§ **Task instructions**
Write out the data exactly, everything from the line that contains "Click the Security" down to the line that contains "Action: 541,126", including both of those lines.

§ **Records to use**
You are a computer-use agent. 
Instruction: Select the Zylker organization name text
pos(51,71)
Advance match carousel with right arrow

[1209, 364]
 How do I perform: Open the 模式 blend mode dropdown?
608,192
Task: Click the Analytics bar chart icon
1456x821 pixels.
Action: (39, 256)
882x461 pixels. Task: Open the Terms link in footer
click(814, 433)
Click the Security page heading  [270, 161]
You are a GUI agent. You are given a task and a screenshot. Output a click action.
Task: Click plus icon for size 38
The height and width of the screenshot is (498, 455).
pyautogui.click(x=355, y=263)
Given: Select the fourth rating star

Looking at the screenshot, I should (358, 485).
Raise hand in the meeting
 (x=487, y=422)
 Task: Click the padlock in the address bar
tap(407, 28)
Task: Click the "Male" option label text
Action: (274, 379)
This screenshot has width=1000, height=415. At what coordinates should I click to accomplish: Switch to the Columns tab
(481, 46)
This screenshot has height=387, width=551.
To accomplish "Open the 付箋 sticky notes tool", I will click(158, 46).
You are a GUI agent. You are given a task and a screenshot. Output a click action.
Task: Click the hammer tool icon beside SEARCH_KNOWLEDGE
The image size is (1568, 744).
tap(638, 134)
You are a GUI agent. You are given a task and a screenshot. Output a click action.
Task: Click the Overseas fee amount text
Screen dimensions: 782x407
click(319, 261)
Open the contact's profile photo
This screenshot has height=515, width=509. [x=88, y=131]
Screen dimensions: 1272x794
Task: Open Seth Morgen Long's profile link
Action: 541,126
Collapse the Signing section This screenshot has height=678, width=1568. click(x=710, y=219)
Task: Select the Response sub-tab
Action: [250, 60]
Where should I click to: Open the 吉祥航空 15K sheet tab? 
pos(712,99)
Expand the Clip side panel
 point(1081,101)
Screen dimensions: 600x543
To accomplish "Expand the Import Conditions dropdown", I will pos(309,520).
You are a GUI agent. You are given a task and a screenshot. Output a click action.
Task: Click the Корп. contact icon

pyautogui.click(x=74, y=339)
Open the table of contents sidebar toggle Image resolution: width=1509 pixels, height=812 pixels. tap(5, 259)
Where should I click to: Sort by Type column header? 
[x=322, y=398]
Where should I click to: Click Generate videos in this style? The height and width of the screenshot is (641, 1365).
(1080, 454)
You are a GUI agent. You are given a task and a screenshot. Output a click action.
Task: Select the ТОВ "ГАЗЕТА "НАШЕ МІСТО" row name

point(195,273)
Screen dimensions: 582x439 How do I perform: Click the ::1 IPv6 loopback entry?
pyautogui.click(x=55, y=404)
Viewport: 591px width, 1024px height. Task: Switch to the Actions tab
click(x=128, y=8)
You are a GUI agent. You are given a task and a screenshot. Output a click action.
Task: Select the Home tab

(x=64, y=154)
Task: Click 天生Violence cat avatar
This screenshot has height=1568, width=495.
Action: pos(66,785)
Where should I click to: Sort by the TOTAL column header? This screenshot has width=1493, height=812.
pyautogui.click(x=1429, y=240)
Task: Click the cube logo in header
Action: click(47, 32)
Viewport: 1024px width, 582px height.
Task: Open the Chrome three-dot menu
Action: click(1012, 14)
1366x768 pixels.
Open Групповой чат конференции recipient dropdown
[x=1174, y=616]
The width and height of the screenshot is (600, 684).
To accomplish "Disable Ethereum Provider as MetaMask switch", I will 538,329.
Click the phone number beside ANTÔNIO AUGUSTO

§ **The completed task**
Click the Security page heading  [270, 161]
You are a GUI agent. You are given a task and a screenshot. Output a click action.
Task: Click plus icon for size 38
The height and width of the screenshot is (498, 455).
pyautogui.click(x=355, y=263)
Given: Select the fourth rating star

Looking at the screenshot, I should (358, 485).
Raise hand in the meeting
 (x=487, y=422)
 Task: Click the padlock in the address bar
tap(407, 28)
Task: Click the "Male" option label text
Action: (274, 379)
This screenshot has width=1000, height=415. At what coordinates should I click to accomplish: Switch to the Columns tab
(481, 46)
This screenshot has height=387, width=551.
To accomplish "Open the 付箋 sticky notes tool", I will click(158, 46).
You are a GUI agent. You are given a task and a screenshot. Output a click action.
Task: Click the hammer tool icon beside SEARCH_KNOWLEDGE
The image size is (1568, 744).
tap(638, 134)
You are a GUI agent. You are given a task and a screenshot. Output a click action.
Task: Click the Overseas fee amount text
Screen dimensions: 782x407
click(319, 261)
Open the contact's profile photo
This screenshot has height=515, width=509. [x=88, y=131]
Screen dimensions: 1272x794
Task: Open Seth Morgen Long's profile link
Action: 541,126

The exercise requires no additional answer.